I looked through these pages, and it doesn’t seem like it gives a precise definition of “replicating” results. However, it says to “identify all outputs as per the README and the list of tables/figures/in-text numbers” and then “compare the output to the tables/figures/numbers in the manuscript”. Note that tables and numbers in the manuscript are very unlikely to be given to more than a few significant digits, and comparing to “figures” is even more imprecise.

So my conclusion from this policy is that they don’t require bit reproducibility, only reproducibility to the level of precision claimed in the manuscript.


True, that’s what I want to ensure.

One wants to make sure that a manuscript only reports accurate digits, i.e. digits that are insensitive to roundoff and other errors. But this is not a matter of bit reproducibility at all — it’s a question of numerical analysis.
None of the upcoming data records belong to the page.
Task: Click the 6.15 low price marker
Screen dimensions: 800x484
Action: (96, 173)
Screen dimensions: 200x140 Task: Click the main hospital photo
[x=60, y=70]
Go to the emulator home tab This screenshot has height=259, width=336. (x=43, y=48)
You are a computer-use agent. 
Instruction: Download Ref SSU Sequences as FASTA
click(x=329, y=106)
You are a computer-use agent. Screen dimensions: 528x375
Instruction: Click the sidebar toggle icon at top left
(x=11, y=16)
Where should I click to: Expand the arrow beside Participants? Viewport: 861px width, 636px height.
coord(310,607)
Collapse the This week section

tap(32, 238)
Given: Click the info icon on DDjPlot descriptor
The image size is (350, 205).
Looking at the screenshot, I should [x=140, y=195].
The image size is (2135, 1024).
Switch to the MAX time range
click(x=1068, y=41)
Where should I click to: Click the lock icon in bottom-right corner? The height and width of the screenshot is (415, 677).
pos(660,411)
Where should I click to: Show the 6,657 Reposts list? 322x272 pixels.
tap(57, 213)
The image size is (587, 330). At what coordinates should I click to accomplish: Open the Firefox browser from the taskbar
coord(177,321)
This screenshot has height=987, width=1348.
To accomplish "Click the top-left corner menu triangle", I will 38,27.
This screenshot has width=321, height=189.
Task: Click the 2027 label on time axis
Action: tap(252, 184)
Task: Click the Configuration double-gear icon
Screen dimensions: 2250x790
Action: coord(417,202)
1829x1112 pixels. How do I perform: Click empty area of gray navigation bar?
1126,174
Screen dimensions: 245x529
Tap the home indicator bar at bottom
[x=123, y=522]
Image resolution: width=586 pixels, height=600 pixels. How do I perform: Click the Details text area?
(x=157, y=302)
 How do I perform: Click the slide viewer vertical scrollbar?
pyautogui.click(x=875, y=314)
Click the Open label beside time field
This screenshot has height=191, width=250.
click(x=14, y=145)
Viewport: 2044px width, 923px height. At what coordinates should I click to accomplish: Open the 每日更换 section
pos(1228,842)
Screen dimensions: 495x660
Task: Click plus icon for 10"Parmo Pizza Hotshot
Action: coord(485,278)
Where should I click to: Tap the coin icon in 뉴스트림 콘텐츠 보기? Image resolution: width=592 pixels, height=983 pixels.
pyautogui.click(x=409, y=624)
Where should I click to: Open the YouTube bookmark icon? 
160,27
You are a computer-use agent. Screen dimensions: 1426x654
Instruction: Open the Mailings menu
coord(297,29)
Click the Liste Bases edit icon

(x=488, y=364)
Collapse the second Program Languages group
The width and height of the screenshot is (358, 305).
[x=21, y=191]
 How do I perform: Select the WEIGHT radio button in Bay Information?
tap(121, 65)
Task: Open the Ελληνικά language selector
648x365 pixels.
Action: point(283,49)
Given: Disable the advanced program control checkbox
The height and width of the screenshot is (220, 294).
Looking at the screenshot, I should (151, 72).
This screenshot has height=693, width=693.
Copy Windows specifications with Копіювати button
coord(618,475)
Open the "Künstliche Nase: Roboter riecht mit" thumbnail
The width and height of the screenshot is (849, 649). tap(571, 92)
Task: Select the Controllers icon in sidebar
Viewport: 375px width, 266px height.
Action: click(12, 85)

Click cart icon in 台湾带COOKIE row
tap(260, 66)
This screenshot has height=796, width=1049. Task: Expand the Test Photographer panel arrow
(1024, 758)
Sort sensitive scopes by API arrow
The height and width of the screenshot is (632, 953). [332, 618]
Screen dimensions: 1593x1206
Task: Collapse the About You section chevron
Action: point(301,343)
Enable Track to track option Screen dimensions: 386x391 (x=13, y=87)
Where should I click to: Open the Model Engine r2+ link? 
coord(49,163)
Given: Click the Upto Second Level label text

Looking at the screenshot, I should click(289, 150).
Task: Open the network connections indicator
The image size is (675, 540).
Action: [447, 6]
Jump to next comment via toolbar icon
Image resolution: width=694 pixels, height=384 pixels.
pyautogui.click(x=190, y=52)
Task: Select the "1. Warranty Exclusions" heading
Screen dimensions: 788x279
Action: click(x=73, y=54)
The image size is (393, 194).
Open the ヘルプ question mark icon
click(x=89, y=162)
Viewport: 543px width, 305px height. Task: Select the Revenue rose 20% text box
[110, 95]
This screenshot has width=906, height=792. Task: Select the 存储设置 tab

(Even if floating-point roundoff errors — and other errors, such as truncation/discretization errors, etcetera — are exactly bit-reproducible, that doesn’t mean that all of the digits are actually significant/converged with respect to the underlying problem being solved!)

For the package author, helping users to do this would mean documenting methods/suggestions to estimate error bars on your return values. (e.g. you may directly return some error estimate, similar to packages like QuadGK, or you may suggest a procedure like repeating the calculation at different precisions or with different tolerance parameters or different random samples.)


It’s totally normal to see slightly different results on different hardware. The AEA policies are definitely NOT asking for digit-by-digit replicability. If in the paper, the author reports the effect of increasing X on Y is 0.512, for example, then nobody will consider there is a replicability issue if someone gets 0.51201 on their computer. No economist would even bother to ask for these extra digits.

Also, if you try Stata, which is widely used among economists, you will see that the numbers are not completely identical either. This is not something special to Julia.

Having a stored Manifest is fundamental to getting well defined versions of all dependencies and really something you want for reproducibility. And I don’t see how it’s constraining anyone. If someone thinks that the reproducibility isn’t all that important, all they have to do is Pkg.update and it’s like you didn’t provide that Manifest.


Of course. But are you implying that small numerical inconsistencies cannot accumulate to something substantial? That whenever e.g. fastmath and ieee math produce large numerical differences the end result produced by ieee math is unreliable anyway? I disagree.

Btw: I never mentioned bit-for-bit replicability; didn’t intend that.

Regardless, I know enough now. Thanks all.

Of course they can — the accumulation/growth/propagation of error is a major topic of study in numerical analysis. The “error bars” on the results of a numerical calculation are normally much larger than machine precision.

But it has almost nothing to do with whether different hardware etc. produces the same result — just because digits are reproducible doesn’t mean they are accurate! That’s why I think that most of this discussion has centered on a red herring.


Thanks @stevengj. Sounds like I’ve done the max I can reasonably do in this regard already.